:: Dataset entries

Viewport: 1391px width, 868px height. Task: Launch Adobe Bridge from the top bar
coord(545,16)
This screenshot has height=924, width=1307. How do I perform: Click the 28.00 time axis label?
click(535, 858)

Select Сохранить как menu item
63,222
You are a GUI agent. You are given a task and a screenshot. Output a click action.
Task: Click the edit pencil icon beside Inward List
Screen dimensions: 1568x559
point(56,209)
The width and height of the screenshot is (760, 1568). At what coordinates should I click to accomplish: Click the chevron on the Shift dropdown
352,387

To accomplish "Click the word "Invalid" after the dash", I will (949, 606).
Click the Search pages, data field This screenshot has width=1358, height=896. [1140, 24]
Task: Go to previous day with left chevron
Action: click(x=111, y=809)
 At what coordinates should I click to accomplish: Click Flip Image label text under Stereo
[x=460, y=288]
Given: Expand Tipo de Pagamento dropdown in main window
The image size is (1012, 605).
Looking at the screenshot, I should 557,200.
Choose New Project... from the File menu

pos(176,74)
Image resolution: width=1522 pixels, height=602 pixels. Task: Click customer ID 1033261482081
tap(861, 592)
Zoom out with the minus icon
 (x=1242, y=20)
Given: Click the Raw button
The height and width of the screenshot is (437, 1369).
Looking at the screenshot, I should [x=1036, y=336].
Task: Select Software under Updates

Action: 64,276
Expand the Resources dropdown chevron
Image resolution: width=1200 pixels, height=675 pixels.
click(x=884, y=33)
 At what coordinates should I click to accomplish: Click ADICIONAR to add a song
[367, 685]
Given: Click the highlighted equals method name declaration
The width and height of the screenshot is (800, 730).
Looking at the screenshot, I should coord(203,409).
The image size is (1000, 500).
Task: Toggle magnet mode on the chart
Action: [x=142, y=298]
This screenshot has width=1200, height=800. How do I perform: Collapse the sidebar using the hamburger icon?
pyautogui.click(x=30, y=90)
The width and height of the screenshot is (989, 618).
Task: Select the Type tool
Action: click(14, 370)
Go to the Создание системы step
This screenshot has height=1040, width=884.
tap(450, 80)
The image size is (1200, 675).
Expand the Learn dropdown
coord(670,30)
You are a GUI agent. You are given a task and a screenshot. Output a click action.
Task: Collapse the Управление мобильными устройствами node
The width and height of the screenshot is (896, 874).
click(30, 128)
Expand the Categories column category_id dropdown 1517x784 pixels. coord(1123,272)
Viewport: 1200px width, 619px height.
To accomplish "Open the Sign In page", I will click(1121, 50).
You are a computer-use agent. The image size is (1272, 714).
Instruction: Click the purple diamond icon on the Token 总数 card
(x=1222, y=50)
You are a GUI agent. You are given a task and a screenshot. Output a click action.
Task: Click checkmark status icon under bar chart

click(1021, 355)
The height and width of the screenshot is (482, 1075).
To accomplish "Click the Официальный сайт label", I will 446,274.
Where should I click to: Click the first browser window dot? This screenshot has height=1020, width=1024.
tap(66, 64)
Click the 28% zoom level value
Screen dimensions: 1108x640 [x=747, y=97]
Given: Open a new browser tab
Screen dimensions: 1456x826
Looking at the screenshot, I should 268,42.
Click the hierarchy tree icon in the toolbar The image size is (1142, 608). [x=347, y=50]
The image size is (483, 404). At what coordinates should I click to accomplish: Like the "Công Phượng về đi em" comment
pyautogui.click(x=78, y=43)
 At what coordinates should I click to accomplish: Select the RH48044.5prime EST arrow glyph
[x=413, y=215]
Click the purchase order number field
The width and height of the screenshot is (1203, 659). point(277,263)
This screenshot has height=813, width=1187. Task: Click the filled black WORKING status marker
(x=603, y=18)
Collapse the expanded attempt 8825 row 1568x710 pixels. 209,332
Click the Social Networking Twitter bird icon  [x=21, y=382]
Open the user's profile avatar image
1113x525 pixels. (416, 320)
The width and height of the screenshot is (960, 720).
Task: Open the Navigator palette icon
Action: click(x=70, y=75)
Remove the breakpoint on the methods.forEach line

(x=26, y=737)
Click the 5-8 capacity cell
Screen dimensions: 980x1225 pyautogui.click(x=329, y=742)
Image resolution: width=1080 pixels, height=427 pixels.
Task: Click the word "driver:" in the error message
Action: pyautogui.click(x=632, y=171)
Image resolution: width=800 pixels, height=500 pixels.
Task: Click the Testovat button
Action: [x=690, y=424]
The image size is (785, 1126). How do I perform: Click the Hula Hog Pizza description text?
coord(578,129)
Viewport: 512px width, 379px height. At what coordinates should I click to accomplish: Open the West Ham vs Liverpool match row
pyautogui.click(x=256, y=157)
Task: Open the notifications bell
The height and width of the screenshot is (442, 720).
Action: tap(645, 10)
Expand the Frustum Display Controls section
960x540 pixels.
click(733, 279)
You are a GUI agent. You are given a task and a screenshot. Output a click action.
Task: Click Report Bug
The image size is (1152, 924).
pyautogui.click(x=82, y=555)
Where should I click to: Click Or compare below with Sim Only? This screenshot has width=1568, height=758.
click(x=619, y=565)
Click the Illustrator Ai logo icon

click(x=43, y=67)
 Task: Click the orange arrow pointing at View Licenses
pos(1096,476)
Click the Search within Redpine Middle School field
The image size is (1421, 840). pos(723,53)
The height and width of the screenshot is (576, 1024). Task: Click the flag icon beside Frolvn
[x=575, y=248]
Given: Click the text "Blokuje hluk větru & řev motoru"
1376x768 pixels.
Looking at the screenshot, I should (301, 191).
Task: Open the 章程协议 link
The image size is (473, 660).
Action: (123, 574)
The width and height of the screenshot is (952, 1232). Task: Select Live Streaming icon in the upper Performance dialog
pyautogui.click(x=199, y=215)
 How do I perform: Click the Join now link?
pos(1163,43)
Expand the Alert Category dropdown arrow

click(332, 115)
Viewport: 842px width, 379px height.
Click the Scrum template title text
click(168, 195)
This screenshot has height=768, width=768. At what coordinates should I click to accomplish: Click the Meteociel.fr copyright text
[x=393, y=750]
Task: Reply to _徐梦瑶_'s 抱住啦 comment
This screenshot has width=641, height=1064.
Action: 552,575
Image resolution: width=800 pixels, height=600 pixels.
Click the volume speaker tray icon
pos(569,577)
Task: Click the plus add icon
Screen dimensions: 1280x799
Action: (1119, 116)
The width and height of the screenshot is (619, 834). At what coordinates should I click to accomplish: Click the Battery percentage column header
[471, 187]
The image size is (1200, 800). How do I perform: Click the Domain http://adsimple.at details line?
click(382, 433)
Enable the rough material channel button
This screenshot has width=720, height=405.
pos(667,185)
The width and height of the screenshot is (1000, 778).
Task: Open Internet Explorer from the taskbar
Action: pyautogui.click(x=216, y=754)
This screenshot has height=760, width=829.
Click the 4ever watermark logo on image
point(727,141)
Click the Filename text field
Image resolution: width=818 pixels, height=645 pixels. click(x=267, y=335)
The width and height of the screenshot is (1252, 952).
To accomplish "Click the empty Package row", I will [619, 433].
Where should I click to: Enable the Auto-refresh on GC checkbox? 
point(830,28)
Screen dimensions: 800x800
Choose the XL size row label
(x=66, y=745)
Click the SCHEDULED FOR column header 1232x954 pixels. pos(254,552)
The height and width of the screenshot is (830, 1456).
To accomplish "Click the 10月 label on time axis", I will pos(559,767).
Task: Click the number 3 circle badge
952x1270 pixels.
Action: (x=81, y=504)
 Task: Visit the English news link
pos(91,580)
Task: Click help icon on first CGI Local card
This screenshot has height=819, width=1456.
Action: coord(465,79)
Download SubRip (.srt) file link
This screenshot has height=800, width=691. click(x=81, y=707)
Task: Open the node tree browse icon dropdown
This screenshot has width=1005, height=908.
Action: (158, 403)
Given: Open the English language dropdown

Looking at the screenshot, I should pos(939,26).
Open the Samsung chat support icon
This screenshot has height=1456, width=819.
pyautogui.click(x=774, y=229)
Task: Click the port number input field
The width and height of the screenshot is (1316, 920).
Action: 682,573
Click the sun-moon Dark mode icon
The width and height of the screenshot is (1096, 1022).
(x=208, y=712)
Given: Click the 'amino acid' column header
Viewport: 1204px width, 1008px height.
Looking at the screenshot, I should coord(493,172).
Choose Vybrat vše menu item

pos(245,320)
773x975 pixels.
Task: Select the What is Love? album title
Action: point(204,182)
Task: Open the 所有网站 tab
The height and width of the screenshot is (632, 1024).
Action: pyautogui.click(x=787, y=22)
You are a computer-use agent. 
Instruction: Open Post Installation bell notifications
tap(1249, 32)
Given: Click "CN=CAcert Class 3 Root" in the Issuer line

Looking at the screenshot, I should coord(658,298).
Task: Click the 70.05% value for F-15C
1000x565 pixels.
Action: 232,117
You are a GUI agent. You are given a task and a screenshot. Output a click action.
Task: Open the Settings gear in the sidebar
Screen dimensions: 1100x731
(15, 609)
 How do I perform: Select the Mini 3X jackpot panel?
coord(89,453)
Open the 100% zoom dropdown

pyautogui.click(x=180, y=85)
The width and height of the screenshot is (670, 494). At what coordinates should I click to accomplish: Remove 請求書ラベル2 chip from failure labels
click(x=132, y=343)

::::

Give back, unchanged, the run of lines in the listing above that begins at the line containing "Click the Search pages, data" and ends at the line containing "Given: Expand Tipo", both included.

Click the Search pages, data field This screenshot has width=1358, height=896. [1140, 24]
Task: Go to previous day with left chevron
Action: click(x=111, y=809)
 At what coordinates should I click to accomplish: Click Flip Image label text under Stereo
[x=460, y=288]
Given: Expand Tipo de Pagamento dropdown in main window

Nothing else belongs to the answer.